Washington State University student Danni Messina probably didn’t expect to be hundreds of thousands of dollars in “debt” a few days after pledging to donate to a children’s hospital.
But that’s exactly what happened when a tweet she posted Saturday promising to donate money to St. Jude Children’s Research Hospital went viral. The message was innocuous enough: “This time of year is about giving – this year, I am giving back to St. Jude & the families who are supported by their amazing services,” she tweeted.
For this, she vowed to donate 25 cents for every “retweet,” and 50 cents for every “favorite,” asking others to do the same.
By Wednesday, the tweet had over 200,000 retweets and about 466,000 favorites. In monetary terms, that’s about $216,500 she didn’t have.
“I just want to make a difference,” the 19-year-old tweeted in all caps Sunday afternoon.
Within a few hours of posting, her pledge started picking up steam. Within a day of her pledge she’d inadvertently promised to donate $100,000, and the amount kept climbing. And climbing. And climbing. She tweeted to Ellen Degeneres and her TV show, the “Ellen Show” for help. She tweeted to Jimmy Fallon: “LOVE your show, huge fan.”
At 5 p.m. Sunday she unofficially ended her pledge, but still encouraged people to donate: “Ha wowza OK – so we are stopping it here,” she tweeted, after it’d been shared tens of thousands of times.
But still wanting to make good on her promise, the student from Renton created a GoFundMe campaign where she asked people to “change some lives” by helping her raise $50,000.
“It started with a friend,” she wrote. “He was telling me about his Thanksgiving, and how he was spending time with his grandma who was in the hospital. It made me start thinking about the children who were spending their holidays in the hospital, and how it really was a reality for others. Then I tweeted about it.”
“So, unfortunately, I don’t have the funds to support this, but here is a link to donate to one of the best hospitals there is,” she wrote. “St. Jude is changing lives. This is where we start.”
The campaign plowed through it’s goal of $50,000 in two days.
By Monday, word had spread, and she was featured in dozens of news stories, including CBS News and BuzzFeed.
By Wednesday morning, St. Jude responded in kind with a post to its website thanking Messina for the gift.

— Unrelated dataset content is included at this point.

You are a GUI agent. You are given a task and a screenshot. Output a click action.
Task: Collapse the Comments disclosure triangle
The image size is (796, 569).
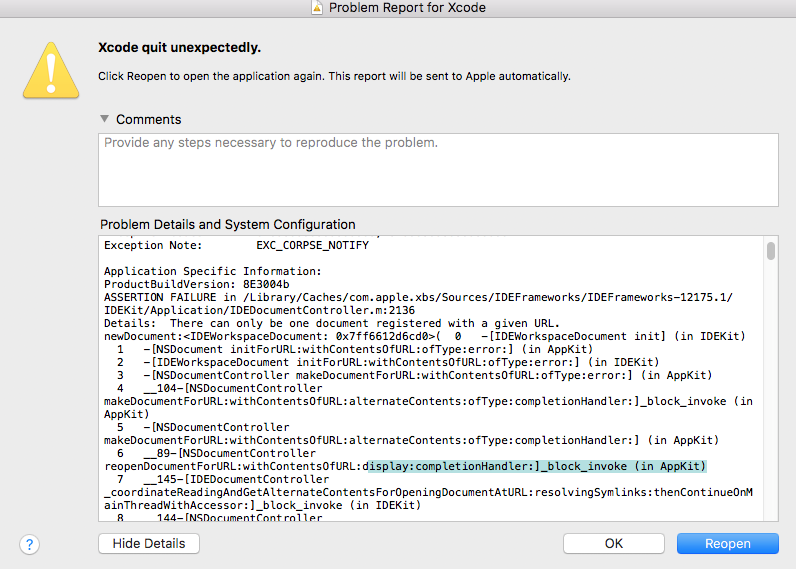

“Long-standing St. Jude partners like Kmart have also gotten involved to back Danni’s efforts,” the hospital wrote. “Through the generosity of Danni, millions of other supporters, and partners like Kmart, no family ever receives a bill from St. Jude for treatment, travel, housing or food – because all a family should worry about is helping their child live.”
In an interview with BuzzFeed News on Monday, Messina said she didn’t expect the tweet to go viral and originally planned on donating $1,000 of her own money. She told a reporter that once she noticed the tweet was garnering tens of thousands of impressions, she began to panic.
“People were messaging me, and other people were saying, ‘Oh my god, she’s going to go broke,’ ” she told Buzzfeed.
And while some called the woman out for what they deemed to be an empty promise for 15 minutes of internet fame, others praised her for raising money for a good cause.
“As a patient at St. Jude, I want to say thank you,” one woman tweeted to Messina. “Without the generosity of people donating, so many of us would not be here today. I owe my life to St. Jude.”